#### SOAL YANG DIBERIKAN A:
Tolong tuliskan ulang tanpa perubahan baris-baris yang terletak sesudah teks tentang kunjungan ke Wae Rebo, yaitu antara baris yang memuat "Viewport: 1568px width, 646px height." dan baris yang memuat "pyautogui.click(x=419, y=167)", kedua baris itu ikut disertakan.

#### KUTIPAN SUMBER:
Jurnal Trip Flores (Part 5)

Senin, 23 Februari 2015


Setelah divonis bebas untuk berekspresi, dibukalah sesi tanya jawab. Kami pun bertanya tentang suku Wae Rebo dan Mbaru Niang ini. Si bule penasaran sejak kapan berdirinya mbaru niang ini, kata Pak Kanisius mbaru niang ini sudah 18 generasi, si bule takjub gak percaya. Bentuk kerucut karena sudah warisan leluhur dan agar tahan pada saat musim hujan dan diyakini akan lama diganti pengatapannya dengan bentuk kerucut ini.

(Catatan elemen antarmuka)
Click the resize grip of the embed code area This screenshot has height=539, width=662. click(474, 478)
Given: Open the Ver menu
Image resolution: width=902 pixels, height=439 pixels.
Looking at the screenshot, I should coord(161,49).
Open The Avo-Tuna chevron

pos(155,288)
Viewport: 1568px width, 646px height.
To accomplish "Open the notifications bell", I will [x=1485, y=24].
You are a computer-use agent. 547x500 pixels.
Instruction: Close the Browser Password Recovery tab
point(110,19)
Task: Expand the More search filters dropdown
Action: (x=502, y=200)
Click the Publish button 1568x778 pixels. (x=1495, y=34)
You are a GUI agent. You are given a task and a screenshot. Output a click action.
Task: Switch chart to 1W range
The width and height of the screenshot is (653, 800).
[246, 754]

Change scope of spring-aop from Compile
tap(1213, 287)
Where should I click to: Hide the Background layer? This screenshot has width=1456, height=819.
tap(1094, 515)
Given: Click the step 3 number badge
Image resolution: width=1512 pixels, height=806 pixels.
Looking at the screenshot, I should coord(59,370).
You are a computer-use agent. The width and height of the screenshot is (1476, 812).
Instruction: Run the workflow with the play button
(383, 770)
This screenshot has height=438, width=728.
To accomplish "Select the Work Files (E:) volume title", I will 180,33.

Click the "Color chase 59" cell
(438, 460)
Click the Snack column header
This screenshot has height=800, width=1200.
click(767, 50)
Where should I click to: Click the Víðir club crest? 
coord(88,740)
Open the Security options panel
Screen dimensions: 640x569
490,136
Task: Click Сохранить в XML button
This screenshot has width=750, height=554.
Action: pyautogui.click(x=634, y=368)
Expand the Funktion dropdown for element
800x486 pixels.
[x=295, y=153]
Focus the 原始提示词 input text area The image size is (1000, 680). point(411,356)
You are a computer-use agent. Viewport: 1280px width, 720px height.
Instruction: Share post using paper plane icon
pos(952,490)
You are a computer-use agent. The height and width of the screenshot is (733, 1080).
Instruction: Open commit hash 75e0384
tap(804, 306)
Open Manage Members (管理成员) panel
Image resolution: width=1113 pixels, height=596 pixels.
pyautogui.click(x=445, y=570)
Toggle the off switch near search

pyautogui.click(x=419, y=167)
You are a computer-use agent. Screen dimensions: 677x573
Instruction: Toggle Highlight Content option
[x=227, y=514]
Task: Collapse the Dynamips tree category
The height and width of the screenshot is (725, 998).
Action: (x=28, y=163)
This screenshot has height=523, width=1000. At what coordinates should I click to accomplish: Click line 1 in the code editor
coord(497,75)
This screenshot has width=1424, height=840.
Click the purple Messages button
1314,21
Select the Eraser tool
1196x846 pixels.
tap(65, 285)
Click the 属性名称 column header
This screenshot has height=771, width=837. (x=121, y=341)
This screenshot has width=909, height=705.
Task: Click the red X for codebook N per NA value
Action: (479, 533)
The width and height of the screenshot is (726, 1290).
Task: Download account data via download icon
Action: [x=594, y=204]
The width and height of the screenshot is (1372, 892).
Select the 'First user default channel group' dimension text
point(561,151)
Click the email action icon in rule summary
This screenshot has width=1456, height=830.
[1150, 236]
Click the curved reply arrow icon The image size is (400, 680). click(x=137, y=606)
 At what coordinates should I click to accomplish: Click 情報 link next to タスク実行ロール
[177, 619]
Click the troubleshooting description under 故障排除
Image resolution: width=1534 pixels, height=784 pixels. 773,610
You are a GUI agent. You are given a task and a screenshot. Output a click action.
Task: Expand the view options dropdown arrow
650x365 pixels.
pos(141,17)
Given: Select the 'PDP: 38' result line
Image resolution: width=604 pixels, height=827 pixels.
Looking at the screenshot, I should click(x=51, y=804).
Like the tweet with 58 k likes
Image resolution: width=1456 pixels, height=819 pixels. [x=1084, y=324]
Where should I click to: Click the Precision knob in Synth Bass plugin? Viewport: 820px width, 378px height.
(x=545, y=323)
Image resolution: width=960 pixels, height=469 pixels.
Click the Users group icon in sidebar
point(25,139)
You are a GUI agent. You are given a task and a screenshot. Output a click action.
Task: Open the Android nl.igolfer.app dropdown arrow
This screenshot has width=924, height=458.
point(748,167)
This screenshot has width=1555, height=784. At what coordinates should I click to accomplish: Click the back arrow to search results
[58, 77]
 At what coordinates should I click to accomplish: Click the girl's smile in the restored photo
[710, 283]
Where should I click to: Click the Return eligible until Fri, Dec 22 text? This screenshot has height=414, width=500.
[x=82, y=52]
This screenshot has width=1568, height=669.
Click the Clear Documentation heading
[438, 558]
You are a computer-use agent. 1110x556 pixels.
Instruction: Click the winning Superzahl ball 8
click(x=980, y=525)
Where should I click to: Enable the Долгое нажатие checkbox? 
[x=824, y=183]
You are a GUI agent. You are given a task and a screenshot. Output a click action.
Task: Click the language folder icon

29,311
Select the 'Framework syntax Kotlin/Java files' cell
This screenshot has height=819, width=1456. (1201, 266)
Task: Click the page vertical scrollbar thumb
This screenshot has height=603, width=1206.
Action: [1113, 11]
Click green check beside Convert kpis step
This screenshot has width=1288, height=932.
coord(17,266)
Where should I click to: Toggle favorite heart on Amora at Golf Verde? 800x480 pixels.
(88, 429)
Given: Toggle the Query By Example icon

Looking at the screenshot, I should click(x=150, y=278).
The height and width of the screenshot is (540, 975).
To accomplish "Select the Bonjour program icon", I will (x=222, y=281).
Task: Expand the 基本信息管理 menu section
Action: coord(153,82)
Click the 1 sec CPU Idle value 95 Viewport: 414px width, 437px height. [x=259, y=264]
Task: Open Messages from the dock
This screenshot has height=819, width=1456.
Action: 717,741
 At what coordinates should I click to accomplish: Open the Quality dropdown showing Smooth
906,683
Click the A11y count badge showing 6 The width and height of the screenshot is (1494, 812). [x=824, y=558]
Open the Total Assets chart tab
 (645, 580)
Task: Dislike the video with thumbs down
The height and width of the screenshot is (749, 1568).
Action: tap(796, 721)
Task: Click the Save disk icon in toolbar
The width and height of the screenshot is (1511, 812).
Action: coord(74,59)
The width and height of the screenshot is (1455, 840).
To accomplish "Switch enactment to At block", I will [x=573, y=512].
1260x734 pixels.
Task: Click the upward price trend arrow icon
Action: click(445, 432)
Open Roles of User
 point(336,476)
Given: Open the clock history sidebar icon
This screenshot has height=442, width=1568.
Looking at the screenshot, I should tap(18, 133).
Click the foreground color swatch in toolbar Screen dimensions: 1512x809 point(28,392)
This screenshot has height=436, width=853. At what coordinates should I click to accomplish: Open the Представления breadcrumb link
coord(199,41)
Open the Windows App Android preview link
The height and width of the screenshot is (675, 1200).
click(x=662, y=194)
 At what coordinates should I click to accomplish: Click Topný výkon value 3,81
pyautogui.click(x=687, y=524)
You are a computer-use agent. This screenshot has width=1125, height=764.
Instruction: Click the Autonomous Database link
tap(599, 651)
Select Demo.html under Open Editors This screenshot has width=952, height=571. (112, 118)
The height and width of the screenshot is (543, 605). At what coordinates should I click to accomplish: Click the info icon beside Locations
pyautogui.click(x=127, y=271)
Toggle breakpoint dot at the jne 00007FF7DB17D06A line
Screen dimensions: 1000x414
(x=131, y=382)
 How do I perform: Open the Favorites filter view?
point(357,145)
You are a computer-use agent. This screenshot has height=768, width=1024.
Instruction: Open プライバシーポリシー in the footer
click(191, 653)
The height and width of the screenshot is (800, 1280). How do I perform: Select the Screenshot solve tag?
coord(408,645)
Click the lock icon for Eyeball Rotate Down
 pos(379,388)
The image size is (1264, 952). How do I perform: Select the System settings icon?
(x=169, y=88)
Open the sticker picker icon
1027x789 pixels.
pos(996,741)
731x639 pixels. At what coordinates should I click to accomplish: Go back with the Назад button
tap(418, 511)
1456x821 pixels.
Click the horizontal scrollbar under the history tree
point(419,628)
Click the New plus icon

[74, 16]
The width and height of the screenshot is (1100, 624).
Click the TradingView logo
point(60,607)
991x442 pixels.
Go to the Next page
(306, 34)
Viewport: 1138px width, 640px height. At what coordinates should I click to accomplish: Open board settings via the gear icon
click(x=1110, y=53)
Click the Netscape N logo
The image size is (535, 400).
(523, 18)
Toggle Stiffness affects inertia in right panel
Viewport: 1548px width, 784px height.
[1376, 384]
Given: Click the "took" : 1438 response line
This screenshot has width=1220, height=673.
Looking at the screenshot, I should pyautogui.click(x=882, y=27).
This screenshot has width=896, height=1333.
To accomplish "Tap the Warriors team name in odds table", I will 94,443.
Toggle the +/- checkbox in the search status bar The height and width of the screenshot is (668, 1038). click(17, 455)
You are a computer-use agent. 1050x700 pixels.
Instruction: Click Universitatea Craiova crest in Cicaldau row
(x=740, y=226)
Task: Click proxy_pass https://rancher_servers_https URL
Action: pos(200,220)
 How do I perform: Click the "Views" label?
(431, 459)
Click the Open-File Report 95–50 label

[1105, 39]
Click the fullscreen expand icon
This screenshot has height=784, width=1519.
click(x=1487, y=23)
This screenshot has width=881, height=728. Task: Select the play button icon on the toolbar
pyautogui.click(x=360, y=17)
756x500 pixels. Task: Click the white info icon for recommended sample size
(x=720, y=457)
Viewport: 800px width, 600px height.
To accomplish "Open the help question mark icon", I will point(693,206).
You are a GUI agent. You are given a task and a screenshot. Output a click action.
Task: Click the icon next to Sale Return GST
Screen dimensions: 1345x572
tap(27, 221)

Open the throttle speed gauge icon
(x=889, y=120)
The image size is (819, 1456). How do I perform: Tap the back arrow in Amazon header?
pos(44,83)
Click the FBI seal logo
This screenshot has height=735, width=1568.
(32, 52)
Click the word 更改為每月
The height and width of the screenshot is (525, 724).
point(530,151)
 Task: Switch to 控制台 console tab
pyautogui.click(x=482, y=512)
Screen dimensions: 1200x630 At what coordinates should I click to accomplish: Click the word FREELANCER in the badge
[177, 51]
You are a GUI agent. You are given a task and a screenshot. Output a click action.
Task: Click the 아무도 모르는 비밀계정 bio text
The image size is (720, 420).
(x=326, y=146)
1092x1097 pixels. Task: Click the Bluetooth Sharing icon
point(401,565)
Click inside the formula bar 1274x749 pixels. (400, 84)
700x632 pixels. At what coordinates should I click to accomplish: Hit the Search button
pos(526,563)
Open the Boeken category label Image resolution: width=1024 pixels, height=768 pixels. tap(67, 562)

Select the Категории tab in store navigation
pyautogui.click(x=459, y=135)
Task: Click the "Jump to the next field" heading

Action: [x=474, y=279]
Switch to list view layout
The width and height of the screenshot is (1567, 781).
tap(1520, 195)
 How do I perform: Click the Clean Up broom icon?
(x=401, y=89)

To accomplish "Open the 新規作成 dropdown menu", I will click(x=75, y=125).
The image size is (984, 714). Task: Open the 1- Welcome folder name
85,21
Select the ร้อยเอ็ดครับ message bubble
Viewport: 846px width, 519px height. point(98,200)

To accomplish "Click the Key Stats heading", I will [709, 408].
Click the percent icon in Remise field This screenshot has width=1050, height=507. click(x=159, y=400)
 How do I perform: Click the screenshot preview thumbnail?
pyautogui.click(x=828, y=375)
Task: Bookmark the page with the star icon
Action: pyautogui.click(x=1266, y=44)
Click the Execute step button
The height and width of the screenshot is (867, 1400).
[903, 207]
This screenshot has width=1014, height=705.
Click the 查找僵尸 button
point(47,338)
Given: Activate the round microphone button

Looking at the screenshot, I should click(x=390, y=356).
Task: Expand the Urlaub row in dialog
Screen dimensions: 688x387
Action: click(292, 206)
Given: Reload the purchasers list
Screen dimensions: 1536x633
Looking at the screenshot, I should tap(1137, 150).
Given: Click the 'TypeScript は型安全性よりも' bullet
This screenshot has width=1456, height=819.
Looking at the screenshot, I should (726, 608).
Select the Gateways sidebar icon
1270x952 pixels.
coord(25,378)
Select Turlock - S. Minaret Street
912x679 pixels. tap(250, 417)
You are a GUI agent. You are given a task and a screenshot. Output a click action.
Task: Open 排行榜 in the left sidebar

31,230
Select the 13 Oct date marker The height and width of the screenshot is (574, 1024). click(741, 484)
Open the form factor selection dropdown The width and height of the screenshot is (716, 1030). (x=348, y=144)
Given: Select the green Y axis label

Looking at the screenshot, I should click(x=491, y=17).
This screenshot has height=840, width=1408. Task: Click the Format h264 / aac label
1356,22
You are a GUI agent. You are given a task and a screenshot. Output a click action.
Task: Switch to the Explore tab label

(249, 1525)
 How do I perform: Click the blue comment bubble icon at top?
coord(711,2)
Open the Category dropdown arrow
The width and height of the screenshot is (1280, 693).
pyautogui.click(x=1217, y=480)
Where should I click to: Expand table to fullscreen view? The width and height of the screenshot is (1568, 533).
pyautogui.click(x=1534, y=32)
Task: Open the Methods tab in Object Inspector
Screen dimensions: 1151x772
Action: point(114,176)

#### SOAL YANG DIBERIKAN B:
Sambung teks tentang kunjungan ke Mbaru Niang di Wae Rebo di atas, dimulai setelah kalimat terakhirnya.

#### KELUARAN YANG DIHARAPKAN A:
Viewport: 1568px width, 646px height.
To accomplish "Open the notifications bell", I will [x=1485, y=24].
You are a computer-use agent. 547x500 pixels.
Instruction: Close the Browser Password Recovery tab
point(110,19)
Task: Expand the More search filters dropdown
Action: (x=502, y=200)
Click the Publish button 1568x778 pixels. (x=1495, y=34)
You are a GUI agent. You are given a task and a screenshot. Output a click action.
Task: Switch chart to 1W range
The width and height of the screenshot is (653, 800).
[246, 754]

Change scope of spring-aop from Compile
tap(1213, 287)
Where should I click to: Hide the Background layer? This screenshot has width=1456, height=819.
tap(1094, 515)
Given: Click the step 3 number badge
Image resolution: width=1512 pixels, height=806 pixels.
Looking at the screenshot, I should coord(59,370).
You are a computer-use agent. The width and height of the screenshot is (1476, 812).
Instruction: Run the workflow with the play button
(383, 770)
This screenshot has height=438, width=728.
To accomplish "Select the Work Files (E:) volume title", I will 180,33.

Click the "Color chase 59" cell
(438, 460)
Click the Snack column header
This screenshot has height=800, width=1200.
click(767, 50)
Where should I click to: Click the Víðir club crest? 
coord(88,740)
Open the Security options panel
Screen dimensions: 640x569
490,136
Task: Click Сохранить в XML button
This screenshot has width=750, height=554.
Action: pyautogui.click(x=634, y=368)
Expand the Funktion dropdown for element
800x486 pixels.
[x=295, y=153]
Focus the 原始提示词 input text area The image size is (1000, 680). point(411,356)
You are a computer-use agent. Viewport: 1280px width, 720px height.
Instruction: Share post using paper plane icon
pos(952,490)
You are a computer-use agent. The height and width of the screenshot is (733, 1080).
Instruction: Open commit hash 75e0384
tap(804, 306)
Open Manage Members (管理成员) panel
Image resolution: width=1113 pixels, height=596 pixels.
pyautogui.click(x=445, y=570)
Toggle the off switch near search

pyautogui.click(x=419, y=167)

#### KELUARAN YANG DIHARAPKAN B:
Oia, di tiang depan pintu masuk, ada terikat alat musik semacam gendang atau gong. Alat musik itu dipakai saat perayaan tahun baru. Tapi tahun baru di kampung ini tidak mengikut dengan kalender Masehi melainkan pada setiap tanggal 15 November dan acara dimulai pada tanggal 16 November dengan menyanyi diiringi alat musik tadi serta beberapa acara adat menyambut masa menanam. Ya, alasan mengapa 15 November karena pertengahan bulan dimana peralihan musim kemarau ke musim hujan (menanam di tahun yang baru). Tanggal 15 November juga karena sudah membudaya dan bagi warga desa ini masih tetap menganggap 1 Januari sebagai tahun baru juga kok tapi secara administrasi saja katanya. Makanya, kalau ingin mengunjungi Wae Rebo, disarankan tanggal 16 November untuk bisa melihat acara adatnya.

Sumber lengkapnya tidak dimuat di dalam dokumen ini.